Highlights & Insights

  • The dataset contribution itself is of major value: the 7,408-case paired dataset covering 55 disease entities fills a critical data gap in the oral and maxillofacial CBCT domain.
  • The evaluation paradigm represents an innovation: shifting from "evaluating AI output" to "evaluating AI–human collaborative output" more closely reflects real-world clinical deployment.
  • Tiered empowerment across experience levels: unlike most systems that benefit only novice users, CBCTRepD demonstrates clear value for senior clinicians as well (via omission reduction), which is critical for driving clinical adoption.
  • Focus on omissions rather than false positives: the system is especially effective at reducing omission errors, which carry greater safety implications than false positives in clinical radiology.

Limitations & Future Work

  • Data sources may exhibit single-center bias; multi-center validation is a prerequisite for generalization.
  • Sample distribution across 55 disease entities may be imbalanced, raising concerns about report generation quality for rare conditions.
  • The computational and storage overhead of CBCT volumetric data is substantial; inference efficiency and hardware requirements for real-world deployment warrant optimization.
  • The collaborative mode may introduce automation bias — awareness of AI assistance may alter clinicians' diagnostic behavior, and long-term effects require longitudinal investigation.
  • Direct quantitative comparison with other medical report generation methods (e.g., RadFM, LLaVA-Med) is absent.
  • vs. R2Gen / CheXagent: These methods have achieved success in report generation for two-dimensional chest X-ray imaging, but automatic report generation for three-dimensional CBCT was previously almost nonexistent; CBCTRepD fills this gap.
  • vs.

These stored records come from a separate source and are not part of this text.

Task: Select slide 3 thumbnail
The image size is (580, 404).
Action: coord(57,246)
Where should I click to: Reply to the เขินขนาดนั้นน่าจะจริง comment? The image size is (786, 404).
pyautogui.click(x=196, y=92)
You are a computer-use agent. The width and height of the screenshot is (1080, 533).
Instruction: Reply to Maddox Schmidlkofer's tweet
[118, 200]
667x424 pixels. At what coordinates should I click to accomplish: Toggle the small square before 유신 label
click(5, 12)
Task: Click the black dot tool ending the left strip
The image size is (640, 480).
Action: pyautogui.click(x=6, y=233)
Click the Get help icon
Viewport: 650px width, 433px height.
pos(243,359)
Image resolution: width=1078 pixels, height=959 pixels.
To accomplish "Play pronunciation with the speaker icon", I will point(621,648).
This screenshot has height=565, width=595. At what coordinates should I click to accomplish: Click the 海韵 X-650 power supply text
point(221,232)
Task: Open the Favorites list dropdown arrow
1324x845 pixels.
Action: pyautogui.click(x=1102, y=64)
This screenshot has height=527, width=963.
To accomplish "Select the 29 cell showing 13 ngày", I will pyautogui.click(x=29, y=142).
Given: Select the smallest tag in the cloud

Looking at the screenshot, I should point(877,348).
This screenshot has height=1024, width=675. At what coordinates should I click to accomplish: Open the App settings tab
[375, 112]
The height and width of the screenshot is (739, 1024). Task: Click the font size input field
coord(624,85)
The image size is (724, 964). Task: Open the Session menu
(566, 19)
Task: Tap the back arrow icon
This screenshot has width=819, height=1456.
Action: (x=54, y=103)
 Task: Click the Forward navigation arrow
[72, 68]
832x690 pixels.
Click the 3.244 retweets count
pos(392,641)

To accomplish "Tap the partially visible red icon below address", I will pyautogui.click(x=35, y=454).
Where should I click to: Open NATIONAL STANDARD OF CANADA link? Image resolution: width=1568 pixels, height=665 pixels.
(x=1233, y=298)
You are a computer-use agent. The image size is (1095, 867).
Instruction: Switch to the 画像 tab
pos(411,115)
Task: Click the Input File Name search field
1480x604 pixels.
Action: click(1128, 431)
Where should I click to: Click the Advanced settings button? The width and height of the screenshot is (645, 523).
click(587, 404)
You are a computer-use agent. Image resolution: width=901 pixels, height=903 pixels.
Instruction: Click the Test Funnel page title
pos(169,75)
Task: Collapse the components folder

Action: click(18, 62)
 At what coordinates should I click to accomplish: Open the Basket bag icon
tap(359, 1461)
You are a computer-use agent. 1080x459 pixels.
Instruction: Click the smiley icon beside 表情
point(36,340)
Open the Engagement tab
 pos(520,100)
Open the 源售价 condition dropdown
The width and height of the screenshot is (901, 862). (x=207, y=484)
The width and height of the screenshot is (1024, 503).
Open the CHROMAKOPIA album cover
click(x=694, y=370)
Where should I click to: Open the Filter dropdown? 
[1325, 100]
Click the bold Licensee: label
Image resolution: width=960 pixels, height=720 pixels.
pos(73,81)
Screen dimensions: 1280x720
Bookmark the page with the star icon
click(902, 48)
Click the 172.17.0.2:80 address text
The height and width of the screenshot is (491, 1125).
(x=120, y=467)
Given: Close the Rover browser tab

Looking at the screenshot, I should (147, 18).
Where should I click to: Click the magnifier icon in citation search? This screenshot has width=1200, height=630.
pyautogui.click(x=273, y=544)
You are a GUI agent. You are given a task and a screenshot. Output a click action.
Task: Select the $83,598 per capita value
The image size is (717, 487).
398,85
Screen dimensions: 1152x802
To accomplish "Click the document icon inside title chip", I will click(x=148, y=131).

RadFM / LLaVA-Med: Multimodal medical large language models have explored the potential of AI-assisted radiology, but lack systematic evaluation frameworks for collaborative scenarios; CBCTRepD's multi-level evaluation framework is an important complement.
  • vs. Dental Imaging AI (ToothNet, etc.): Existing dental AI primarily focuses on tooth segmentation and lesion detection, with little attention to automatic report generation.

Rating

  • Novelty: ⭐⭐⭐⭐ First report generation system targeting oral and maxillofacial CBCT; the dataset and evaluation framework fill a domain gap.
  • Experimental Thoroughness: ⭐⭐⭐⭐ The multi-level evaluation framework is well-designed, encompassing automatic metrics, radiologist expert assessment, and clinician evaluation.
  • Writing Quality: ⭐⭐⭐⭐ The problem–method–result logical chain is coherent, with high information density in the abstract.
  • Value: ⭐⭐⭐⭐⭐ Directly applicable to oral radiology clinical practice; the validated tiered empowerment effect serves as a model for AI deployment and adoption.